Table 4 Descriptive statistics for second questionnaire—Answers in 6 point Likert scale where 1 meant “strongly disagree” and 6 “strongly agree”

7 Conclusions

We addressed the case of designing and introducing public engagement initiatives in the research process of a robotics research project (HB). We found that the market oriented nature of HB, together with the complex nature of the device, challenges the introduction of traditional open—citizen science propositions. We started assessing the problem of determining an appropriate methodology by analyzing the open and citizen science related literature, as well as by exploring successful initiatives based on these principles. A lack of well-established theoretical frameworks, compatible with the characteristics of the HB project, emerged by our literature review. Thus, we worked to fill this gap, developing a hybrid methodological approach to determine a series of guidelines useful to design public-engagement initiatives. By combining the traditional citizen science process with AR methodology, we identified two initial activities fully compatible with the project’s characteristics and objectives: social network micro blogging and seminar public engagement survey.
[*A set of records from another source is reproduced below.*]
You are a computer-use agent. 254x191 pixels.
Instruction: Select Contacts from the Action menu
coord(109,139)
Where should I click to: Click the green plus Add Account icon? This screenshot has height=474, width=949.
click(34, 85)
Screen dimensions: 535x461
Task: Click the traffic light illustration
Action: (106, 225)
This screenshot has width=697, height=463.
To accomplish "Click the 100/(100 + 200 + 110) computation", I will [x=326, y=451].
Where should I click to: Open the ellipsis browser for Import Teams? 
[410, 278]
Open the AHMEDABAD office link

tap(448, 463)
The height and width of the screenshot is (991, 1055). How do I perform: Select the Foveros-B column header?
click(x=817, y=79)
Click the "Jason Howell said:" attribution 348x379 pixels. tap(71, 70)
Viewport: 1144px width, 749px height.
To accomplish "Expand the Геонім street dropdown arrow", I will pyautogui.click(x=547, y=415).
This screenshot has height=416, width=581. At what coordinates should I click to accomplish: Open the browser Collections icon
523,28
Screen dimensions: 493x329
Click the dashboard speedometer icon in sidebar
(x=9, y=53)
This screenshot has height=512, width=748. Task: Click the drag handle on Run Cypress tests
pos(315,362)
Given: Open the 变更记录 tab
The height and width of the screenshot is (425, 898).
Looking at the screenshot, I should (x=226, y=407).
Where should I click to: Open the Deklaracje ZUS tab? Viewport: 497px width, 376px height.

From the results of these two experiences, we recognized the need of creating an online space aimed at reducing the interdependence between potential volunteers and research team, providing easy to access information about the project and facilitating the participation through the social channels. We, therefore, developed ad hoc 3D Simulator combining the positive elements observed during the social and seminar initiatives into one comprehensive and interactive interface. The UTAUT-based validation experiment for this solution provided positive preliminary results. The group of students involved in the validation process agreed, on average, on the informative power of the solution. In particular, the most appreciated features were the 3D exploration sections and the interface’s interactivity. The sample also on average agrees on the validity of social media and demo platform as solutions for facilitating public participation. Even if these results suggest an actual effectiveness of the identified solutions, a broader scale experiment will be needed in order to allow more in depth analyses. These will be especially aimed at confirming the validity of the solutions identified and of the proposed methodology for developing public engagement activities in highly complex scientific research projects.